Input section start

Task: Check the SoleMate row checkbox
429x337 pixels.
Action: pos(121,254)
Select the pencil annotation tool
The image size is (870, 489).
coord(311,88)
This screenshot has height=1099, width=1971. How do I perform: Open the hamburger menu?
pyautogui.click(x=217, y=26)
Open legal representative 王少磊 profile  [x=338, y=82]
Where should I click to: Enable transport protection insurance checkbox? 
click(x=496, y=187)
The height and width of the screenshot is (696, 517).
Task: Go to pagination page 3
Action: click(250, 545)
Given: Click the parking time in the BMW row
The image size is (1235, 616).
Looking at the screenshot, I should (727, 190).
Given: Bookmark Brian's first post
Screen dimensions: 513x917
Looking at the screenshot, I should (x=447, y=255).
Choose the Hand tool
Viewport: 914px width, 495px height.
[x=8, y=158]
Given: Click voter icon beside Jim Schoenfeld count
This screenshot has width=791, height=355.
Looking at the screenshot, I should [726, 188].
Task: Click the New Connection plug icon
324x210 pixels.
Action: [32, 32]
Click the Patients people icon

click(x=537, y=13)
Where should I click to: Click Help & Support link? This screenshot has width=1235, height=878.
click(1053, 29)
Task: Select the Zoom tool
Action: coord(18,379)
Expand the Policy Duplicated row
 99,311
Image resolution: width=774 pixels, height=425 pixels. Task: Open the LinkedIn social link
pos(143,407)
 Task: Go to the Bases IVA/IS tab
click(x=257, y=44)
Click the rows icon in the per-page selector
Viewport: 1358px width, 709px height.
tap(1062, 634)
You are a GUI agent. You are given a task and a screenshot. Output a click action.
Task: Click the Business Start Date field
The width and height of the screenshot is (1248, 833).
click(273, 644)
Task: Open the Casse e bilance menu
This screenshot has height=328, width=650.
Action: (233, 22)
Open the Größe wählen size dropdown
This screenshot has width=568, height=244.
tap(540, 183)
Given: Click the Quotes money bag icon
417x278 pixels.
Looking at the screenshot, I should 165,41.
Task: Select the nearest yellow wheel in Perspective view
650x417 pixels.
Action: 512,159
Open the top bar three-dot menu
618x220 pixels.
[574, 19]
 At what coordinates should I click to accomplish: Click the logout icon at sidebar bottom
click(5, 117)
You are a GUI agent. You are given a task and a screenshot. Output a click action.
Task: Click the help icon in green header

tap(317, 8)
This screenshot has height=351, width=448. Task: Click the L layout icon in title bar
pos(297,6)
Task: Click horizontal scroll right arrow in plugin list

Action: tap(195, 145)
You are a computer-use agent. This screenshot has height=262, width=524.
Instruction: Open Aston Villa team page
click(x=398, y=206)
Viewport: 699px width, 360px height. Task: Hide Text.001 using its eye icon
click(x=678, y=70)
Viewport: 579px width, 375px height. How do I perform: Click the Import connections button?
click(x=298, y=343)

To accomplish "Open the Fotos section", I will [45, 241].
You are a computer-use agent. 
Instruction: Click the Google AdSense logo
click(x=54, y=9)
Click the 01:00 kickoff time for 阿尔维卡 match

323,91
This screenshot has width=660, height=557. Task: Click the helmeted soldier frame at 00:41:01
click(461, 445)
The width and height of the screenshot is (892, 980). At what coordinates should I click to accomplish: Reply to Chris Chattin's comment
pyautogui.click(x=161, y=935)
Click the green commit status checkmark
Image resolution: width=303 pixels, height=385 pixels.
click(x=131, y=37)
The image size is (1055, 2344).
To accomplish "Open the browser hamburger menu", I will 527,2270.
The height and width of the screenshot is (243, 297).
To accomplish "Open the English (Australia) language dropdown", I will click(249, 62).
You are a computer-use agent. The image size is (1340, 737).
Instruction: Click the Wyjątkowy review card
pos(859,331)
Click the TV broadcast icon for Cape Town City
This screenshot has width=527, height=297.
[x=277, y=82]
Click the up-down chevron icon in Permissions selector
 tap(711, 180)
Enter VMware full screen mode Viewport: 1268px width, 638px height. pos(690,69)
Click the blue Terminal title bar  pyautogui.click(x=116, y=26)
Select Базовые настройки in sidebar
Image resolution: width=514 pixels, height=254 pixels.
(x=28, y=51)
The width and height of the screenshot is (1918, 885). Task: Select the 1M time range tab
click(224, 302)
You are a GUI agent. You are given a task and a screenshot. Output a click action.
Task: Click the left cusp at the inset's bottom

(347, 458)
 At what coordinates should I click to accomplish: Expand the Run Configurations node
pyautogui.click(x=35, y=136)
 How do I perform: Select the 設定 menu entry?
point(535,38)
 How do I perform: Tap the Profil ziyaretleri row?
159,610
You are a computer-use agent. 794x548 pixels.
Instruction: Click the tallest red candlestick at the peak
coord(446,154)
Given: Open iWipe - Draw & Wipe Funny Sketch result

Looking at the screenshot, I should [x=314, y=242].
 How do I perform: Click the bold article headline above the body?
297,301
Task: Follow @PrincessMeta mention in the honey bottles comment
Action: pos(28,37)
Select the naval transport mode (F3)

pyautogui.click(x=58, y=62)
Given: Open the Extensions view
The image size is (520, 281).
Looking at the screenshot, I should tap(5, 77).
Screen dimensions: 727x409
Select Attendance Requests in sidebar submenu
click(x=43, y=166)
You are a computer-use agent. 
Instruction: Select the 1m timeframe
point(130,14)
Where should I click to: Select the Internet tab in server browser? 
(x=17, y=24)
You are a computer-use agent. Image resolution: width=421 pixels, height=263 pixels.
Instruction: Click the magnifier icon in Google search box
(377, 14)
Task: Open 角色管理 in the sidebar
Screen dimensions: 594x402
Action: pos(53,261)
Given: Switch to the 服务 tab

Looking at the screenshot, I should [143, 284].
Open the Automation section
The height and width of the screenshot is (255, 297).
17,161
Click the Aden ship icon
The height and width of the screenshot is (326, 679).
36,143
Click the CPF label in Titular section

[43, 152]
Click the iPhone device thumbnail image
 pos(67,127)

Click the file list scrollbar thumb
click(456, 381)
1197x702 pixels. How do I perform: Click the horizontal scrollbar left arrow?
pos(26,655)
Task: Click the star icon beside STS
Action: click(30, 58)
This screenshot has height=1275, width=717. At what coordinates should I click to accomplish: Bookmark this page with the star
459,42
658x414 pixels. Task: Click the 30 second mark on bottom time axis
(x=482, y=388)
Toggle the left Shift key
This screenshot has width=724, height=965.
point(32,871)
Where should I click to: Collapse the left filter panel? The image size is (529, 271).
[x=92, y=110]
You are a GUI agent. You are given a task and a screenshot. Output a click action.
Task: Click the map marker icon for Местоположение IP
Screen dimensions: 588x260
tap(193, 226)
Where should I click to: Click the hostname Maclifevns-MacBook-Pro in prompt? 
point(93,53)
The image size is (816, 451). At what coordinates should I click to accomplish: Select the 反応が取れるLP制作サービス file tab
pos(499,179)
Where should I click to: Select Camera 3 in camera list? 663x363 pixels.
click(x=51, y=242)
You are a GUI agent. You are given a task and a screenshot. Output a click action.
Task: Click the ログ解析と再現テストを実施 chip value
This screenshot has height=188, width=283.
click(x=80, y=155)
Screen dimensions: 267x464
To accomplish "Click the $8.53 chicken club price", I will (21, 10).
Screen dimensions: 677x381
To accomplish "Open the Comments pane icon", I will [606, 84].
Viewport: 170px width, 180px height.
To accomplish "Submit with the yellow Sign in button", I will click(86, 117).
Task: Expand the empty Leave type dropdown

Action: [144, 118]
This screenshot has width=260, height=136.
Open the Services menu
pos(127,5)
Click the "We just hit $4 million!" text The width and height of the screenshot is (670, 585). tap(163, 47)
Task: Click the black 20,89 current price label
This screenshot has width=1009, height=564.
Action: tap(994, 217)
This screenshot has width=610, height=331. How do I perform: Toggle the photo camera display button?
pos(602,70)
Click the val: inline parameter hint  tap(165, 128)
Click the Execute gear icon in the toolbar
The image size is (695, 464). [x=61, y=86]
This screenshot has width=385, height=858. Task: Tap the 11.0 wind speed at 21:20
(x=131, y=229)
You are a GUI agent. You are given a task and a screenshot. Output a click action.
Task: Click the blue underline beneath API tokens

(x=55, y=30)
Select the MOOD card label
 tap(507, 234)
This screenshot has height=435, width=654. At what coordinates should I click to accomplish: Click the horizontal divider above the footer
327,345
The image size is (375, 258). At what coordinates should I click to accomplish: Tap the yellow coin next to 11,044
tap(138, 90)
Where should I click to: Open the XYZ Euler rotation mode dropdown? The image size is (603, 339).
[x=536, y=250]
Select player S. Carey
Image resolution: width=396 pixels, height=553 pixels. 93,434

Input section end

Problem to solve >>
Leave out every line above except those from the line with "Open legal representative" up to and including the line with "Given: Click the parking time in the BMW row", and copy those exactly.

Answer section >>
Open legal representative 王少磊 profile  [x=338, y=82]
Where should I click to: Enable transport protection insurance checkbox? 
click(x=496, y=187)
The height and width of the screenshot is (696, 517).
Task: Go to pagination page 3
Action: click(250, 545)
Given: Click the parking time in the BMW row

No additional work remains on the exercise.